Document segment START

India has denounced China’s decision to continue blocking U.S.-led efforts to blacklist the leader of the Pakistan-based terrorist group Jaish-e-Mohammed (JEM).
“It is our understanding that this was a classic counterterrorism proposal meant to proscribe a dreaded terrorist leader Masood Azhar whose organization the Jaish-e-Muhammed has already been proscribed by the UN 1267 Committee,” declared Vikas Swarup, a spokesperson for India’s ministry of external affairs (MEA), according to Times of India. “We don’t view this as a bilateral matter between India and Pakistan but as an issue of global counter-terrorism. We hope that, eventually, China will also come around to accepting this view.”
“The American proposal had come just weeks after India’s efforts to get Azhar designated as a global terrorist by the UN were blocked by China in December,” notes Dawn.
Blacklisting the JEM leader would freeze his assets and impose and travel ban on him to several countries including Pakistan.
Azhar is also one of JEM’s founders.
“The group’s aim is to annex Indian-administered Kashmir to Pakistan and expel international forces from Afghanistan,” the U.S. State Department has reported. “JEM has openly declared war against the United States.”
The United States has officially designated the group a foreign terrorist organization.
India, China, and Pakistan have competing claims to the Muslim-majority Himalayan region of Kashmir, home to several deadly clashes between nuclear-armed neighbors India and Pakistan last year.
On January 19, all members of the 15-nation U.N. Security Council, except China, joined the United States in pushing to blacklist JEM leader Azhar.
Nevertheless, China claimed that a lack of consensus led to the failure of the U.S.-led effort.
Although China is the only country to block the ban, its vote prevented the U.N. from banning the terrorist group leader.
“The US, supported by the United Kingdom and France, moved a proposal at the United Nations Security Council Sanctions Committee to blacklist the JeM chief in what was seen as a show of solidarity with India,” reports Dawn.
“China’s ‘hold’ remains for six months and can be extended by three months,” it adds. “During that period, it can be converted into a ‘block,’ thereby ending the life of the proposal.”
India’s Swarup dismissed China’s suggestion that India and Pakistan should discuss the issue.
Pakistan “has stood in the way of a peaceful bilateral dialogue” with India, said the ministry spokesperson. “It is high time Pakistan gets the diagnosis of the problem right. It should not remain in denial on the impact of cross-border terrorism on the bilateral relationship. Both the problem and its solution are within Pakistan’s reach.”
Indian and Pakistani forces clashed several times last year at and around their mutual border in Kashmir resulting in casualties on both sides.
China, the world’s third-largest arms supplier, provides more weapons to Pakistan than any other country and helps to build and maintain the Muslim-majority country’s nuclear reactors.
Beijing has remained in the shadows of the Kashmir dispute between Pakistan and India.
However, Indian media outlets in October 2016 accused anti-India jihadists linked to JEM and Lashkar-e-Taiba (LET) of waving Chinese and Pakistani flags during demonstrations on the Indian-held portion of Kashmir.
The United States has also deemed the Kashmir-based LET a terrorist group.
In a report to Congress last year, the U.S.-China Economic and Security Review Commission noted that the “threat of extremism and terrorism facing China” is growing.
Islamic terrorist activities, primarily stemming from Pakistan and to a lesser extent Afghanistan, “have become more frequent and high profile” in China, adds the report.
Nevertheless, China continues to provide military and economic support to Pakistan.
The State Department has linked JEM to the death of Americans.

Document segment END
Given information START

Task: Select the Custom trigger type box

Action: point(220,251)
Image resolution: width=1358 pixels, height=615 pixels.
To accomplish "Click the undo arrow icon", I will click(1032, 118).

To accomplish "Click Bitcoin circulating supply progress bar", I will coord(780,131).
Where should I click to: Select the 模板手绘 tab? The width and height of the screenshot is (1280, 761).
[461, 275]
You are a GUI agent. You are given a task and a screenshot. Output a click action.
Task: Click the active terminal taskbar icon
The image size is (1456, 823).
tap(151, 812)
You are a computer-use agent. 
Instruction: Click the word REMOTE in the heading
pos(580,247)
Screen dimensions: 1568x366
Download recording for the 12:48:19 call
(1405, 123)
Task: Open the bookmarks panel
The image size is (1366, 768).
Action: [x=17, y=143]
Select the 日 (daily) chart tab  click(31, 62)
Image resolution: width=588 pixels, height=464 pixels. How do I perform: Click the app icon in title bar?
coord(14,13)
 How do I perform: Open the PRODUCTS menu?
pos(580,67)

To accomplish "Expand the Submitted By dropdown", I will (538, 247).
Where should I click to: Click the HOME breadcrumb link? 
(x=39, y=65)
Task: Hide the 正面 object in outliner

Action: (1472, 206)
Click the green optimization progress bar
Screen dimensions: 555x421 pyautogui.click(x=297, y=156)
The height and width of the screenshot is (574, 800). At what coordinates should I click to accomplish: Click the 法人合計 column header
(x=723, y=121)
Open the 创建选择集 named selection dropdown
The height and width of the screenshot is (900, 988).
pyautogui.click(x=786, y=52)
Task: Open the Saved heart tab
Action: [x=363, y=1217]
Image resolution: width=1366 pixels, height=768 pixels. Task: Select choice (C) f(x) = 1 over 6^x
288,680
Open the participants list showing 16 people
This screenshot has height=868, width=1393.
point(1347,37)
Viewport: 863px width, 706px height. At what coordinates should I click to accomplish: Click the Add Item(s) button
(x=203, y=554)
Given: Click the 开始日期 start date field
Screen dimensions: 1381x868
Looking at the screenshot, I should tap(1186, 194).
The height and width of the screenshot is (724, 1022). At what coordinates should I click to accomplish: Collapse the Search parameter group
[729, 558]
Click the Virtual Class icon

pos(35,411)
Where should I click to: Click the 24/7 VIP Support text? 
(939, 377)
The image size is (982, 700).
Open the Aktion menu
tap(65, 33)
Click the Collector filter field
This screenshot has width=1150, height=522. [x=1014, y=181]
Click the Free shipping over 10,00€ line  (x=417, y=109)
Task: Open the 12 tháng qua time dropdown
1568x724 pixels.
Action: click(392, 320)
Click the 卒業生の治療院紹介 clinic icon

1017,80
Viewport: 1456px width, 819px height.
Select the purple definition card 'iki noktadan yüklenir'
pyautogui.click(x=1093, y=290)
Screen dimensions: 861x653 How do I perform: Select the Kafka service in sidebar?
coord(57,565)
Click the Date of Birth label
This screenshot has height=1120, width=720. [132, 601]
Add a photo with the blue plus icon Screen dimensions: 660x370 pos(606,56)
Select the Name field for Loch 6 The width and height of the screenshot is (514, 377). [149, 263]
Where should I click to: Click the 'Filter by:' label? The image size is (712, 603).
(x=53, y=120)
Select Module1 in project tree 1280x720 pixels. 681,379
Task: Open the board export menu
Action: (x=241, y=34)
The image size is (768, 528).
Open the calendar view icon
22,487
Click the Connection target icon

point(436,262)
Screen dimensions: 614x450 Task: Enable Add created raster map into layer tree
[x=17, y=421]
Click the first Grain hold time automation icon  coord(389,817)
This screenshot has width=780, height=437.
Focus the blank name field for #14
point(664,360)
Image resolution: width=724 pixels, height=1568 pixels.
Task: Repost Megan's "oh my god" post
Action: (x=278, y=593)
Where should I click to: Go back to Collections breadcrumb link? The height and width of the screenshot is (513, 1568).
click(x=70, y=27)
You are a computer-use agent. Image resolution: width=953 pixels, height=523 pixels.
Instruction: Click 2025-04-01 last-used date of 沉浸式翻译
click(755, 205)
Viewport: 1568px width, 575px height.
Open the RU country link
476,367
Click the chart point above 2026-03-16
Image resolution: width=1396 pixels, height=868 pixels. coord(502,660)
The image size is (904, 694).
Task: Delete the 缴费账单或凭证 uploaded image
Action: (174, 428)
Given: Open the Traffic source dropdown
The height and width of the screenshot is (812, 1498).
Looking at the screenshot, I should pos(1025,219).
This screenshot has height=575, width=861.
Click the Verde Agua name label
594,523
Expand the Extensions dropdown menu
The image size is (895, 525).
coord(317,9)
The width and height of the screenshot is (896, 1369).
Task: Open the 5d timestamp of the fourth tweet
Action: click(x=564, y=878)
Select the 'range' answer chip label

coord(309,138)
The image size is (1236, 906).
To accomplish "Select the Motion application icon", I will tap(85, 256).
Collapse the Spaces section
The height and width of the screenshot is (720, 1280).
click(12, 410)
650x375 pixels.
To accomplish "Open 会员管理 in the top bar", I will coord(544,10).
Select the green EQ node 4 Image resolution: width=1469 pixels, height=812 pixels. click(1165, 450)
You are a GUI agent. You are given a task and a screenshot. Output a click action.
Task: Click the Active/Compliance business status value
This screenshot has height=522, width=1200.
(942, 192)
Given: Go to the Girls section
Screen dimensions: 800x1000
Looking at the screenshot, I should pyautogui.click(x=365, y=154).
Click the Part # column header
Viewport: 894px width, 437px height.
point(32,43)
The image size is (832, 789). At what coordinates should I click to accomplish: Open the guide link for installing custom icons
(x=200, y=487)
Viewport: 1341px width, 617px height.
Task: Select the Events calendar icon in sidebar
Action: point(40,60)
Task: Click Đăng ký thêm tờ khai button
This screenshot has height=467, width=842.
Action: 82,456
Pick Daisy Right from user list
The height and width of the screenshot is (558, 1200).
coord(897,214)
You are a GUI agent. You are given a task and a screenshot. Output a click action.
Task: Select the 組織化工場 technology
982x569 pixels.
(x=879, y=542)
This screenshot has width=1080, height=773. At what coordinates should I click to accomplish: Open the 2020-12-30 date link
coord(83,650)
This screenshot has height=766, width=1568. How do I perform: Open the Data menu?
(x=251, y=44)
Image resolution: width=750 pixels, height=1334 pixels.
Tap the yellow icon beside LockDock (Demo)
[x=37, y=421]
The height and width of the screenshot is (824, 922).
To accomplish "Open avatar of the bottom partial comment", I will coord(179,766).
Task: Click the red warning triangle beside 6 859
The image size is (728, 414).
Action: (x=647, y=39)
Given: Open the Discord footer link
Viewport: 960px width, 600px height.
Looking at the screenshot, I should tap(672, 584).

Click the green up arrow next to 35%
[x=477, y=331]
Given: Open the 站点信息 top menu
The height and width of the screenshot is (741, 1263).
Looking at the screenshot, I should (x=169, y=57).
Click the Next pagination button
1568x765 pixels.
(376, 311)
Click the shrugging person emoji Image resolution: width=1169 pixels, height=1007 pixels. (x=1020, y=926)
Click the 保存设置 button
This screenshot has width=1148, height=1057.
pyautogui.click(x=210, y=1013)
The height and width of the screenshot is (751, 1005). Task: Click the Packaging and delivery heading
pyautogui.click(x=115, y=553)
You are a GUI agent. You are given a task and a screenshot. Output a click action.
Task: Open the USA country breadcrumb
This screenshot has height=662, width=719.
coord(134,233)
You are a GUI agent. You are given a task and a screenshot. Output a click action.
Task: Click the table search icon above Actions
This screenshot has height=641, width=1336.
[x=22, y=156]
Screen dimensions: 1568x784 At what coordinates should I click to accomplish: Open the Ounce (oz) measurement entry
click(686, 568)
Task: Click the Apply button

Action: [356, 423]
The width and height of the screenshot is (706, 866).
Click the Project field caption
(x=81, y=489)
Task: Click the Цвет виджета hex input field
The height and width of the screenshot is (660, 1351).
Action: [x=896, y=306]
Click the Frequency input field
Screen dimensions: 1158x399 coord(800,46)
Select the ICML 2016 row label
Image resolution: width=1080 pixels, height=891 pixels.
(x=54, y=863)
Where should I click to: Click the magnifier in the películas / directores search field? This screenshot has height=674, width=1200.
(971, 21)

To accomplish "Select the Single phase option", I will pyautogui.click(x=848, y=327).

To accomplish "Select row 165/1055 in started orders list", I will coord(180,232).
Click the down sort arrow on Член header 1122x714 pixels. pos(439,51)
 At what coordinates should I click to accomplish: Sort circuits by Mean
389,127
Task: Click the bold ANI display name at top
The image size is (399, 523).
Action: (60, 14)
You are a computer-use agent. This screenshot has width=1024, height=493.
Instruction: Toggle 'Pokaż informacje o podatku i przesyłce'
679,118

Given information END

# Activity
Reproduce the part of the article on China's blocking of the Azhar blacklisting that begins at the words "The United States has also" and stops after "death of Americans.", substituting "Islamabad" for "Pakistan".

# Your solution
The United States has also deemed the Kashmir-based LET a terrorist group.
In a report to Congress last year, the U.S.-China Economic and Security Review Commission noted that the “threat of extremism and terrorism facing China” is growing.
Islamic terrorist activities, primarily stemming from Islamabad and to a lesser extent Afghanistan, “have become more frequent and high profile” in China, adds the report.
Nevertheless, China continues to provide military and economic support to Islamabad.
The State Department has linked JEM to the death of Americans.